• PROBLEM REQUIREMENTS:
Restate the opening lines of the material below word for word, stopping after the line that contains "Weiter shoppen (512, 477)".

• RECORD SET:

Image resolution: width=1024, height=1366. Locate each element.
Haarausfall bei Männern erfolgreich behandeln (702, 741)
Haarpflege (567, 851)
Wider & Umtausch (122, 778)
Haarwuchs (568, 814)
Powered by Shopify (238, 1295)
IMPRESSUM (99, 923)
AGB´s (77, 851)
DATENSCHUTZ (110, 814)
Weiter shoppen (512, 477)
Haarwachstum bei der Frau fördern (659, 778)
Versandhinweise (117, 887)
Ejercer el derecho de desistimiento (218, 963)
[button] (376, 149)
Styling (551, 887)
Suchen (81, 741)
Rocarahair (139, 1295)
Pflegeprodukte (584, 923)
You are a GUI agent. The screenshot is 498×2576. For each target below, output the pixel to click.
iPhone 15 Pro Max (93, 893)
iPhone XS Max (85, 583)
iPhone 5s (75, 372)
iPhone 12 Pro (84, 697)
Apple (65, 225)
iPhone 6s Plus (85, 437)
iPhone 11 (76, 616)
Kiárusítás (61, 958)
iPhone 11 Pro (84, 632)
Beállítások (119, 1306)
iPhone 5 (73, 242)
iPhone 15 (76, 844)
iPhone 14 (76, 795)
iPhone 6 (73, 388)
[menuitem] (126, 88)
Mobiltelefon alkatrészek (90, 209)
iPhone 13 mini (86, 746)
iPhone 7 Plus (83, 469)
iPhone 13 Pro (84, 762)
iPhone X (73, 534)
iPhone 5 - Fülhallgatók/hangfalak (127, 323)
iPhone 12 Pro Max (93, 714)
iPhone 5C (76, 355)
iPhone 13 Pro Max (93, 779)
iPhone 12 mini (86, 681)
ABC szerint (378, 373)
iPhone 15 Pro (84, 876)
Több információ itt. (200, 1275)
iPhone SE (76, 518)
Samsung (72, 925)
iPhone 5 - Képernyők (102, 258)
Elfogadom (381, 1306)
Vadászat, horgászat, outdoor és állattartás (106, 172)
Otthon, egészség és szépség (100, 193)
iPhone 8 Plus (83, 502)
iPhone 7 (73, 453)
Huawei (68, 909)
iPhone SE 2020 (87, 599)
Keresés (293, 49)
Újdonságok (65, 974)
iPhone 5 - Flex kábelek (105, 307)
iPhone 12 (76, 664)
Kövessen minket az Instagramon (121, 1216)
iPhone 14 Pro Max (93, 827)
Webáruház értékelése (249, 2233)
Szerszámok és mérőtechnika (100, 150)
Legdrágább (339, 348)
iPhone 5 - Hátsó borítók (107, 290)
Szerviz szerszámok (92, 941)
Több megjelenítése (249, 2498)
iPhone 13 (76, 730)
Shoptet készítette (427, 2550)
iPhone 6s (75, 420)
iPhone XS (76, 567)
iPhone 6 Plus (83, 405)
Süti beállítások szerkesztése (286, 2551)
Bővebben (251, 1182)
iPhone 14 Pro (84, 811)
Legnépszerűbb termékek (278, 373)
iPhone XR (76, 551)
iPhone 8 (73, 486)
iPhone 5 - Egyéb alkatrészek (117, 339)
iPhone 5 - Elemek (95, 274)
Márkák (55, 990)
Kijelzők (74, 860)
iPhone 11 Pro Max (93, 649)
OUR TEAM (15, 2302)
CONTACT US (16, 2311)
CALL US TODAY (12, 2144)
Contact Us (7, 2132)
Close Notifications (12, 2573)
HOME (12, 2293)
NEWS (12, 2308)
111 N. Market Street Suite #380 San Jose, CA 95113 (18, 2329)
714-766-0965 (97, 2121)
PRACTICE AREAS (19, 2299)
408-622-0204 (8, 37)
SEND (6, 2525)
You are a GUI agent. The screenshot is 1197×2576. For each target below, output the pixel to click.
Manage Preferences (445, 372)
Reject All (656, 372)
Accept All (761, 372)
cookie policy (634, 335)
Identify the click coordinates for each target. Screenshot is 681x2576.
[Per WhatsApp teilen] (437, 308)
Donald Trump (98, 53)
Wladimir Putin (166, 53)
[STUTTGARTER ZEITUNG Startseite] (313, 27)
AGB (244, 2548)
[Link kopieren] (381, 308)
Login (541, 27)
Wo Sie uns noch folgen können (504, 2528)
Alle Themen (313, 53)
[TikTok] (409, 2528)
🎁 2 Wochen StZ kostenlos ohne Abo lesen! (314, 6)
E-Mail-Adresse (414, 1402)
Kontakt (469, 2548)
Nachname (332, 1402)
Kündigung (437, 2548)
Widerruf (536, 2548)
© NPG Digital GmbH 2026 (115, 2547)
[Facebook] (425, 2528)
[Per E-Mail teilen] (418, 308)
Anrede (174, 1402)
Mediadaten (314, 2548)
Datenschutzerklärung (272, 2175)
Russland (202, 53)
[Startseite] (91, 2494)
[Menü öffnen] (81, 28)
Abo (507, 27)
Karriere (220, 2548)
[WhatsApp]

• FINAL ANSWER:
Image resolution: width=1024, height=1366. Locate each element.
Haarausfall bei Männern erfolgreich behandeln (702, 741)
Haarpflege (567, 851)
Wider & Umtausch (122, 778)
Haarwuchs (568, 814)
Powered by Shopify (238, 1295)
IMPRESSUM (99, 923)
AGB´s (77, 851)
DATENSCHUTZ (110, 814)
Weiter shoppen (512, 477)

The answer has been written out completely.